BDR4.1.0Bug fixOnly do post CREATE commands processing when BDR node exists in the database.
BDR4.1.0Bug fixDon't try to log ERROR conflicts to conflict history table.
BDR4.1.0Bug fixFixed segfault where a conflict_slot was being used after it was released during multi-insert (COPY) (RT76439).
BDR4.1.0Bug fixPrevent walsender processes spinning when facing lagging standby slots. Correct signaling to reset a latch so that a walsender process does consume 100% of a CPU in case one of the standby slots is lagging behind. (RT80295, RT78290)
BDR4.1.0Bug fixFix handling of wal_sender_timeout when bdr.standby_slot_names are used (RT78290)
BDR4.1.0Bug fixFix reporting of disconnected slots in bdr.monitor_local_replslots. They could have been previously reported as missing instead of disconnected.
BDR4.1.0Bug fixFix apply timestamp reporting for down subscriptions in bdr.get_subscription_progress() function and in the bdr.subscription_summary that uses that function.
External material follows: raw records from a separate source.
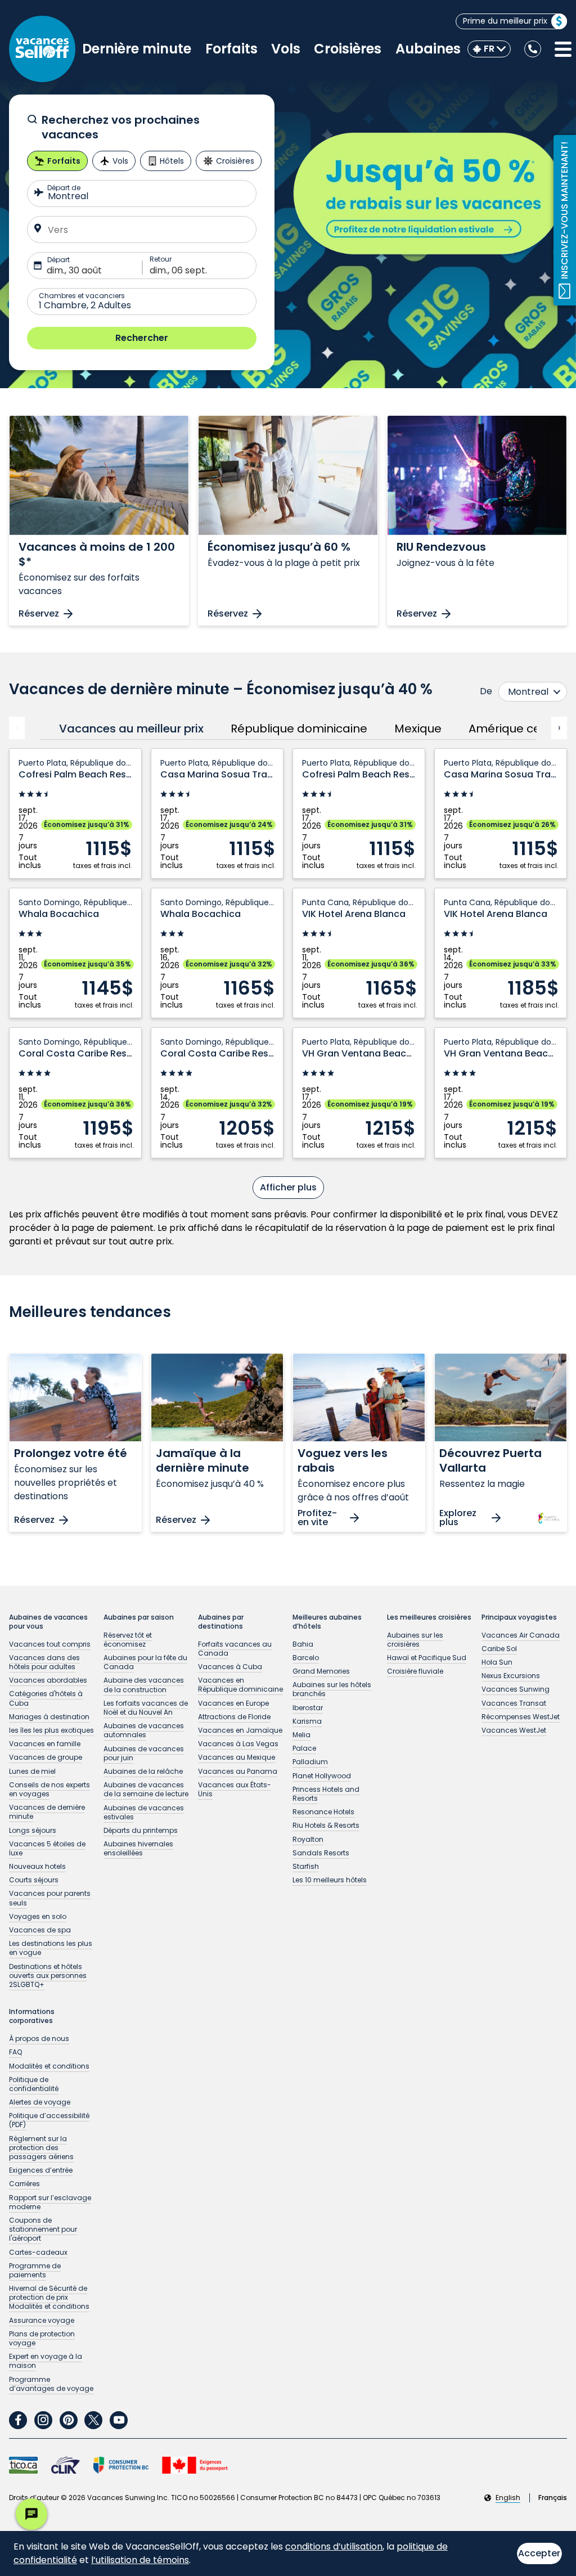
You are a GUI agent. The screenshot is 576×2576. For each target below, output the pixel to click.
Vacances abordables (48, 1680)
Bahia (302, 1644)
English (508, 2497)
It would report garbage value before.
BDR4.1.0Bug fixFix snapshot handling in various places in BDR workers.
BDR4.1.0Bug fixBe more consistent about reporting timestamps and LSNs as NULLs in monitoring functions when there is no available value for those.
BDR4.1.0Bug fixReduce log information when switching between writer processes.
BDR4.1.0Bug fixDon't do superuser check when configuration parameter was specified on PG command-line. We can't do transactions there yet and it's guaranteed to be superuser changed at that stage.
BDR4.1.0Bug fixUse 64 bits for calculating lag size in bytes. To eliminate risk of overflow with large lag.
HARP2.1.0FeatureThe BDR DCS now uses a push notification from the consensus rather than through polling nodes. This change reduces the time for new leader selection and the load that HARP does on the BDR DCS since it doesn't need to poll in short intervals anymore.
HARP2.1.0FeatureTPA now restarts each HARP Proxy one by one and wait until they come back to reduce any downtime incurred by the application during software upgrades.
HARP2.1.0FeatureThe support for embedding PGBouncer directly into HARP Proxy is now deprecated and will be removed in the next major release of HARP. It's now possible to configure TPA to put PGBouncer on the same node as HARP Proxy and point to that HARP Proxy.
HARP2.1.0Bug fixharpctl promote <node_name> would occasionally promote a different node than the one specified. This has been fixed. (RT75406)
HARP2.1.0Bug fixFencing would sometimes fail when using BDR as the Distributed Consensus Service. This has been corrected.
HARP2.1.0Bug fixharpctl apply no longer turns off routing for leader after the cluster has been established. (RT80790)
HARP2.1.0Bug fixHarp-manager no longer exits if it cannot start a failed database. Harp-manager will keep retrying with randomly increasing periods. (RT78516)
HARP2.1.0Bug fixThe internal pgbouncer proxy implementation had a memory leak. This has been remediated.